Türkiye İstatistik Kurumu (TÜİK) Temmuz ayına ilişkin işgücü göstergelerini yayımladı. Veriler Türkiye’de emeği ile geçinmek zorunda kalanların içinde bulunduğu korkunç durumu gözler önüne seriyor.

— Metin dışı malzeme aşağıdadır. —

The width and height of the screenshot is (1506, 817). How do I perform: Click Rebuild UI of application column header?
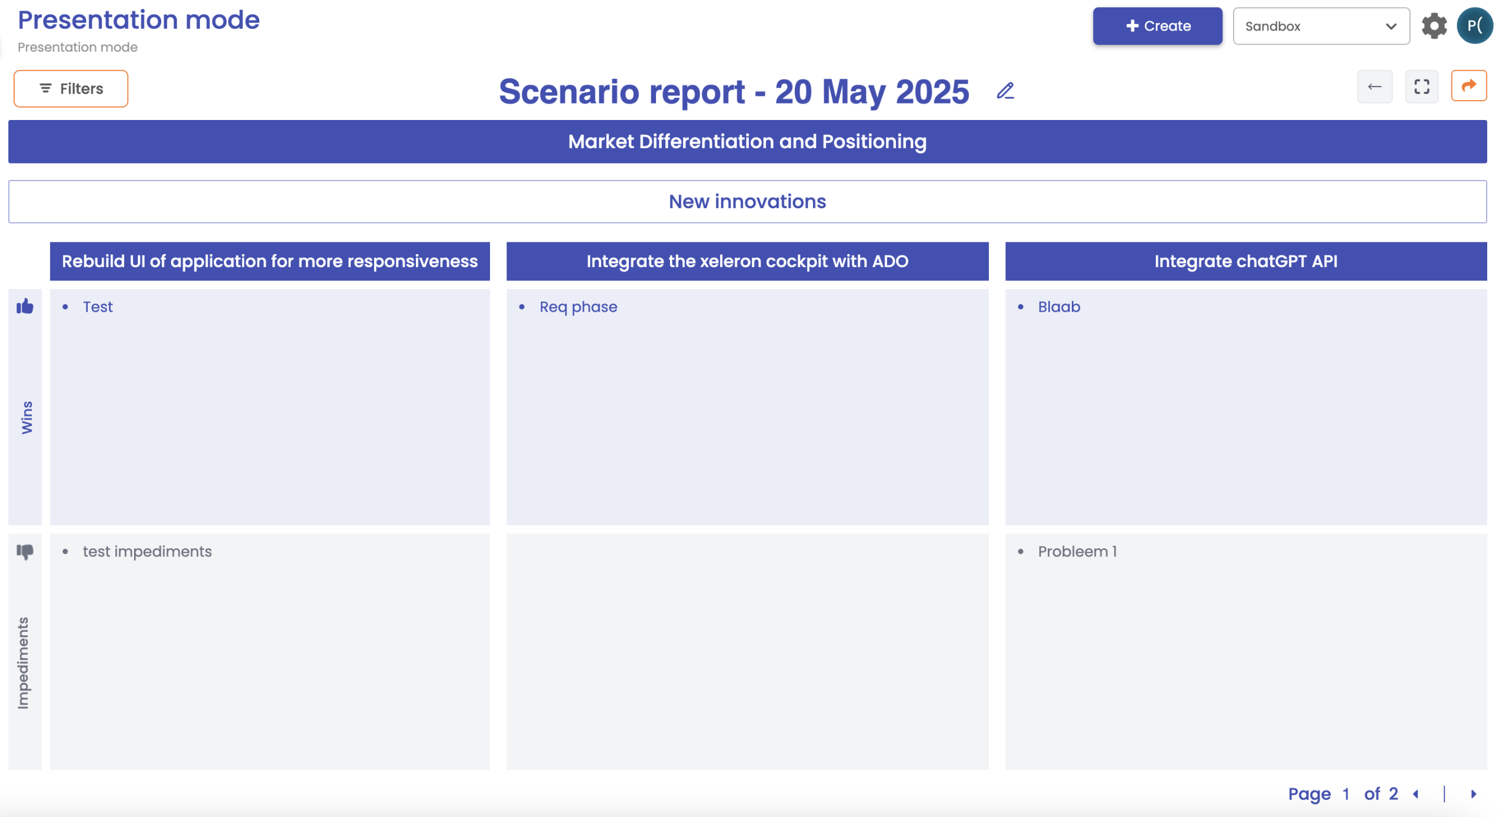click(x=269, y=261)
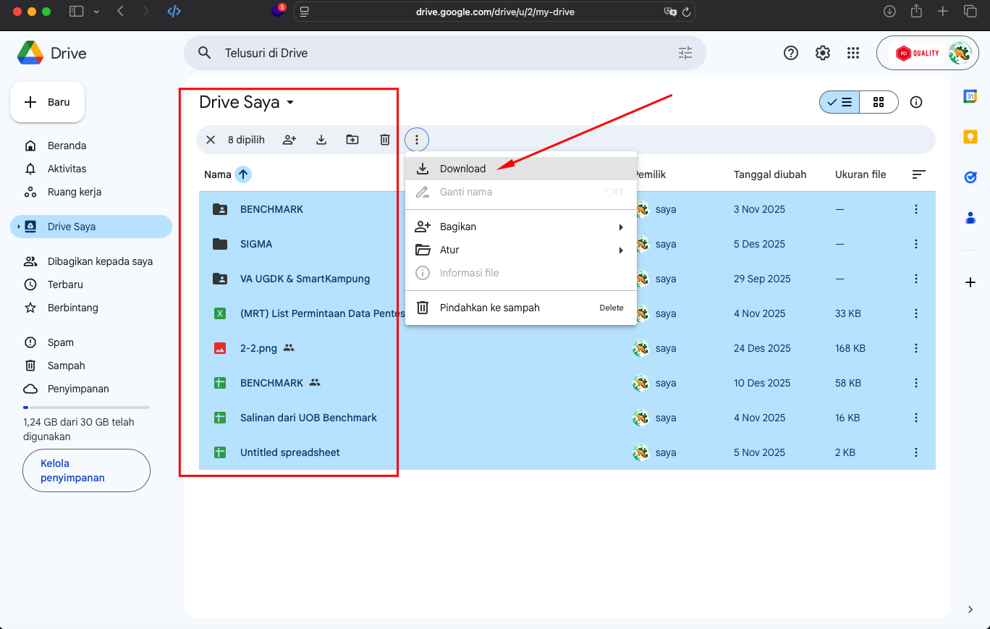Open Kelola penyimpanan
The width and height of the screenshot is (990, 629).
click(x=86, y=470)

Haziranda yüzde 13 olan işsizlik oranı yüzde 13,9’a yükseldi. Yine Haziranda 4,2 milyon olan işsiz sayısı ise sadece bir ayda 343 bin kişi artarak 4,6 milyona yükseldi. Genç işsizlikte ise Cumhuriyet tarihinin rekorunu aynı yıl ikinci kez kırıldı. Ocak ayında yüzde 26,7 ile rekor kıran genç işsizlik oranı Temmuz ayında yine rekor kırarak yüzde 27,1’e yükseldi. DİSK Ege Bölge Temsilcisi Memiş Sarı ile ülkede yaşanan ekonomik kriz ve işsizlik üzerine BirGün’e konuştu.

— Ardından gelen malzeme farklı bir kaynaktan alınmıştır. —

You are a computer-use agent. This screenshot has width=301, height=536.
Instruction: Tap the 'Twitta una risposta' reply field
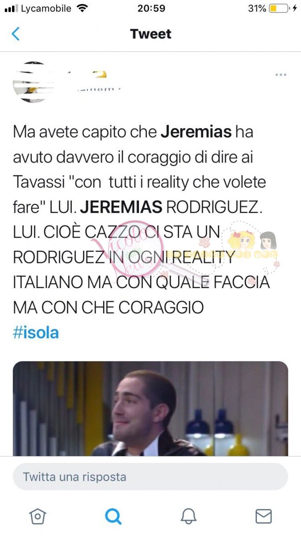click(x=151, y=477)
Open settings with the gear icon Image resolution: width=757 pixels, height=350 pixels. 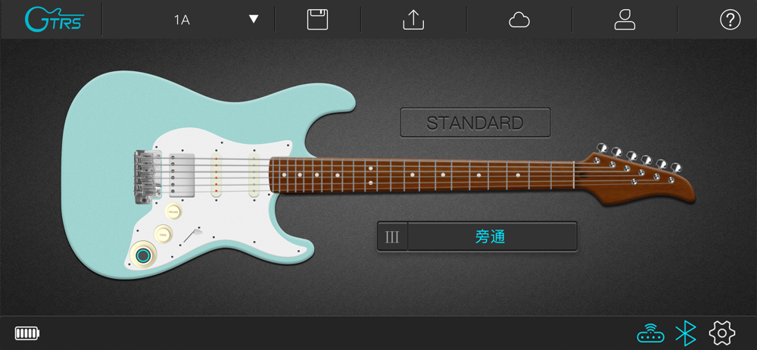pos(721,333)
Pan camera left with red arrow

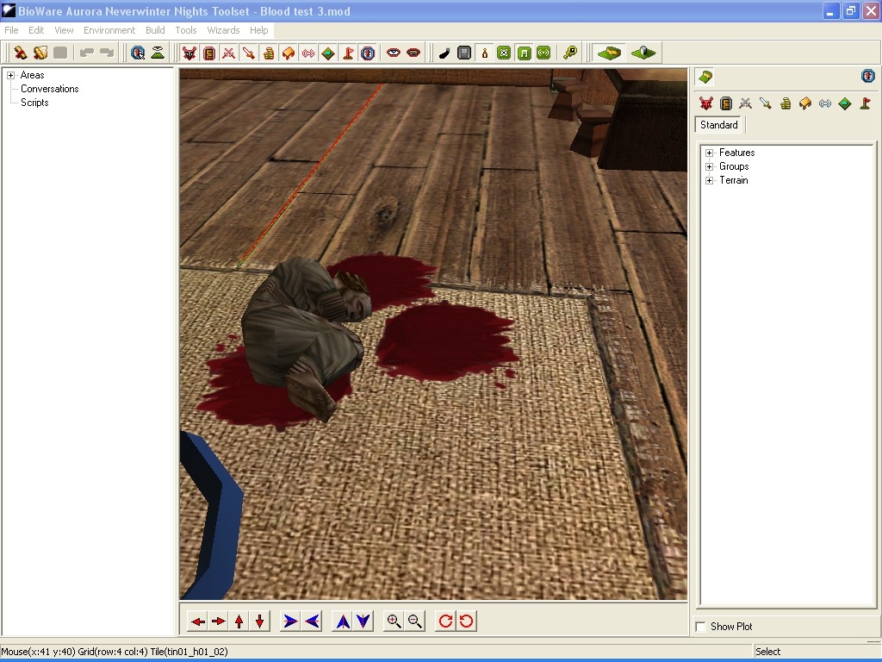click(198, 621)
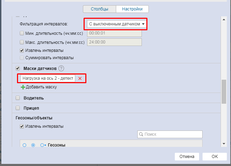Switch to the Настройки tab
Image resolution: width=231 pixels, height=166 pixels.
[x=132, y=9]
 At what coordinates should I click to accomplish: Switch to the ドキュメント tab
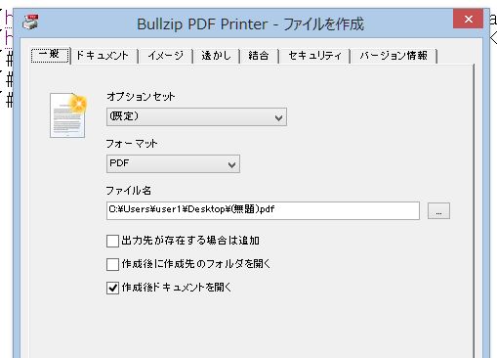(x=103, y=56)
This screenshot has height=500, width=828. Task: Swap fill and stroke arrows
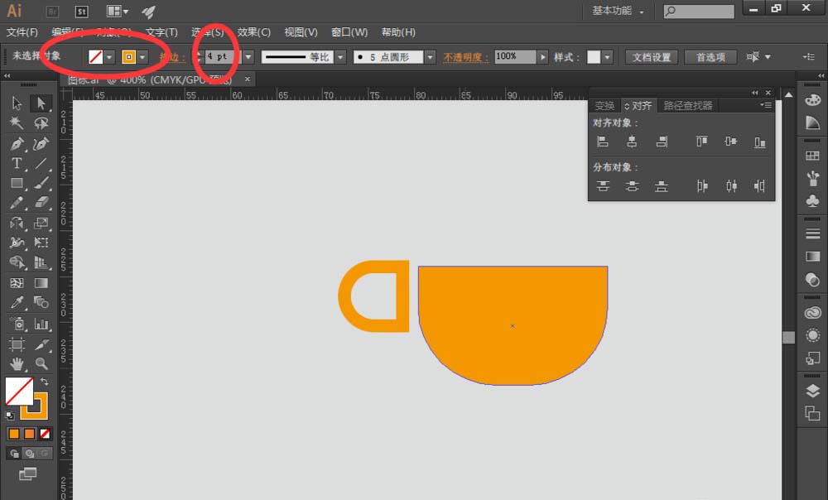click(x=45, y=381)
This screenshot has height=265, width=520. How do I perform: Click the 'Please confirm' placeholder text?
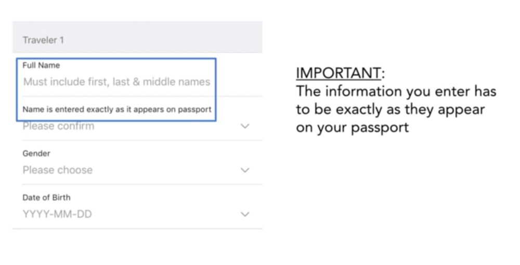point(58,126)
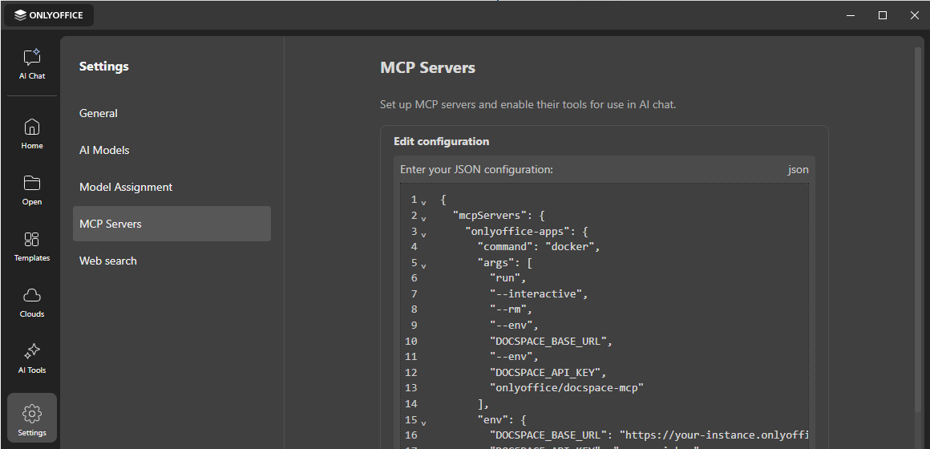
Task: Fold the env object at line 15
Action: [x=423, y=423]
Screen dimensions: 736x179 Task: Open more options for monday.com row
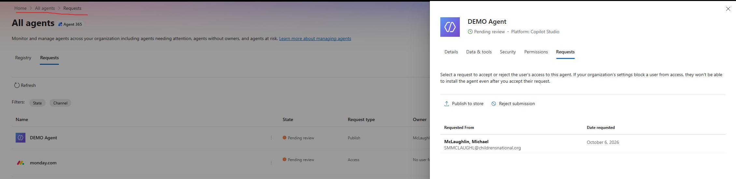coord(271,163)
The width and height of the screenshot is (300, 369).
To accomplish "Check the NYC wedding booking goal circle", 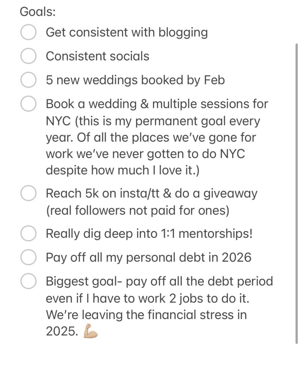I will (x=28, y=104).
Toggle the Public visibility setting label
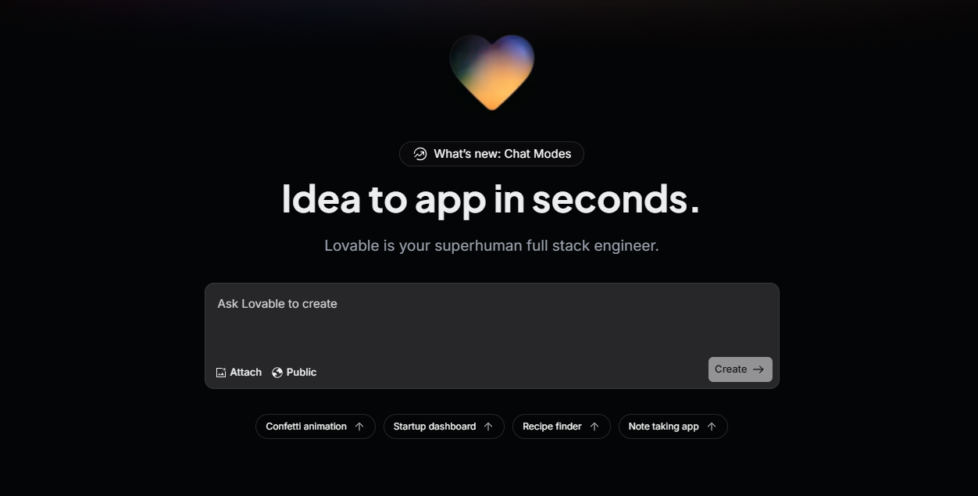 pyautogui.click(x=302, y=373)
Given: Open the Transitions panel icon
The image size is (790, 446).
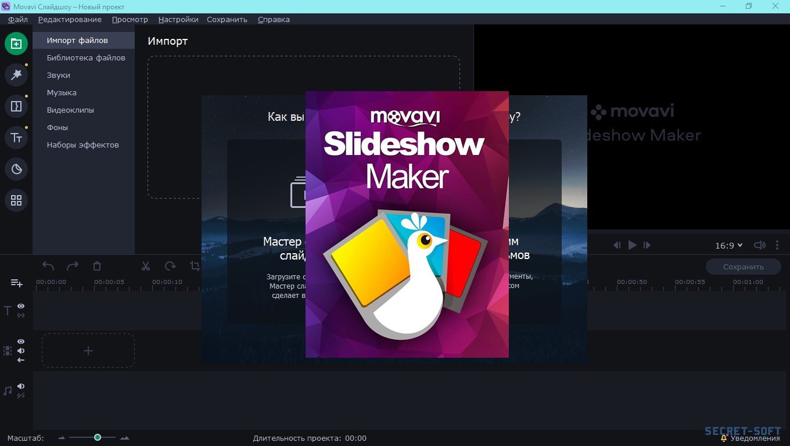Looking at the screenshot, I should pyautogui.click(x=16, y=106).
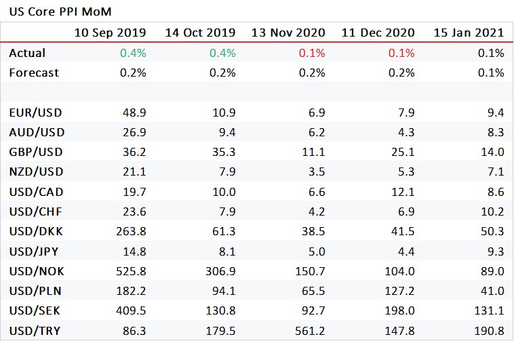Viewport: 514px width, 341px height.
Task: Select the USD/TRY row label
Action: pos(35,331)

  • Temmuz ayı işsizlik rakamları açıklandı. Buna göre işsiz sayısı yüzde 13,9 oran ile 4 milyon 600 bin kişiye ulaştı. Siz bu artışı nasıl yorumluyorsunuz?

TÜİK’in 2019 raporlarına göre sanayi üretiminde daralma devam ediyor. İkincisi Sosyal Güvenlik Kurumu’nun Temmuz 2019 raporuna göre sigortalı işçi sayısı da azalamaya devam ediyor. Üçüncüsü İŞKUR’un Eylül 2019 raporuna göre kayıtlı işsiz sayısı artmaya devam ediyor. 920 bin yeni işsiz raporlarda göze çarpıyor. Şu an kayıtlı işsiz sayısı 4 milyon 54 bine gelmiş durumda. Bu işsizlik rakamlarındaki artış aslında sanayi alanlarının daralması ile bağlantılı. Şunu unutmamak lazım, bu rakamlar kayıtlı işsizlik rakamları. Örneğin tarım işçilerinin mevsimi bittikten sonra ya da turizm işçilerinin sezonu kapandıktan sonra bu işsizlik rakamlarının 7 milyon kişiye ulaşacağını düşünüyoruz. Doğal olarak ekonomi tıkırında her şey yolunda diyen bir iktidarımızın olduğu bu ülkede ekonominin tıkırında olmadığı gözle görülür bir gerçekliktir. İnsanlar televizyonlarda, medyada yapılan açıklamaları dikkate almamaktadır. Onlar için gerçekçi olan gözünün gördüğü, cebinin hissettiği ekonomik krizdir. Bugün ücretler yüzde 20-25 gerilemiştir. Yani 9 ay önce asgari ücrette 2 bin 20 TL hedefi belirlenirken bugünkü 2 bin 20 TL’nin alım gücü bin 600 TL’ye gerilemiştir. Doğal olarak burada ki 400-420 TL’lik bir kayıp, çalışan insanların ne kadar zarar gördüğünün göstergesidir.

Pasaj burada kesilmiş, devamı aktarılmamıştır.